Through sensitivity analysis, it is found that Qiao's study (23) contributed to the high heterogeneity. A domestic 2-valent HPV vaccine was used in Qiao's study, and we assumed that the type of vaccine may be the main reason for heterogeneity in local and systemic AEs, which led to a subgroup analysis of vaccine types. For all trials, two (20, 23) evaluated the domestic 2-valent HPV vaccine, whose subgroup analysis showed that the risk of both local and systemic AEs in the vaccinated groups was similar to that in the control groups and only pain (I² = 51%) and redness (I² = 78%) with heterogeneity. After removing the domestic 2-valent HPV vaccine trials, the non-domestic 2-valent HPV vaccine subgroup reported a decreased heterogeneity in most local and systemic AEs, with swelling (I² = 96% → I² = 0%) and myalgia (I² = 78% → I² = 0%) decreased to no heterogeneity and redness (I² = 92% → I² = 51%) to moderately high heterogeneity (Supplementary Figures 6–9).

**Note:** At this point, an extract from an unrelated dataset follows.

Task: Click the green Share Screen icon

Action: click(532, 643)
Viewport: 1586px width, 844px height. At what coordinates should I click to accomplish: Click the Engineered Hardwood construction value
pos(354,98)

All trials reported SAEs throughout the study. As study duration varied, a period of 7–12 months was selected for SAEs assessment. Data from six trials (17–20, 23) showed that the risk of SAEs after HPV vaccination in the vaccinated groups was similar to the control groups (RR at 1.04; 95% CI: 0.64–1.71, I² = 0%) (Supplementary Figure 10).

Four HPV vaccine RCTs with follow-ups were included in this study and the HPV vaccines used in the follow-up studies were imported 2-valent (26), domestic 2-valent (27) and imported 4-valent (24, 25). The follow-up period for these four RCTs were 10 years, 66 months, 3.5 years and 8 years, respectively.

One study (27) reported the long-term immunogenicity and the data showed that IgG antibody positivity for HPV-6,−8,−16 and−18 remained above 80% in the female population 3.5 years after the first vaccination. In the male population, all HPV-6,−8,−16 and−18 IgG antibodies remained above 90%. Three studies (28–30) reported the long-term efficacy of HPV vaccination, with a strong prevention of HPV-related precancerous diseases during the follow-up period, and over 90% efficacy on HPV16/18 CIN1+. Two studies (29, 30) showed long-term safety and HPV vaccination is safe and well tolerated, with no vaccine-related SAEs reported.

Two 9-valent HPV vaccine RCTs were included, including one imported 9-valent HPV vaccine trial (25) and one domestic 9-valent HPV vaccine trial (26). The imported 9-valent HPV vaccine global multi-centers RCT reported data from Hong Kong and Taiwan sub-centers, which investigated the efficacy, immunogenicity and safety of imported 9-valent HPV vaccines in two age groups (9–15 years, 16–26 years). The results showed that the seroconversion rates of each vaccinated group were >98%, no persistent infection lasting more than 6 months, and no vaccine-related SAEs reported. While the domestic 9-valent HPV vaccine trial was a non-inferiority trial compared with imported 4-valent HPV vaccines, it evaluated the immunogenicity and safety of domestic 9-valent HPV vaccines, domestic 4-valent HPV vaccines and imported 4-valent HPV vaccines in three age groups (20–26 years, 27–35 years, and 36–45 years). The results showed that the seroconversion rates of each group were >99%, and the incidence of AEs was comparable among these three groups.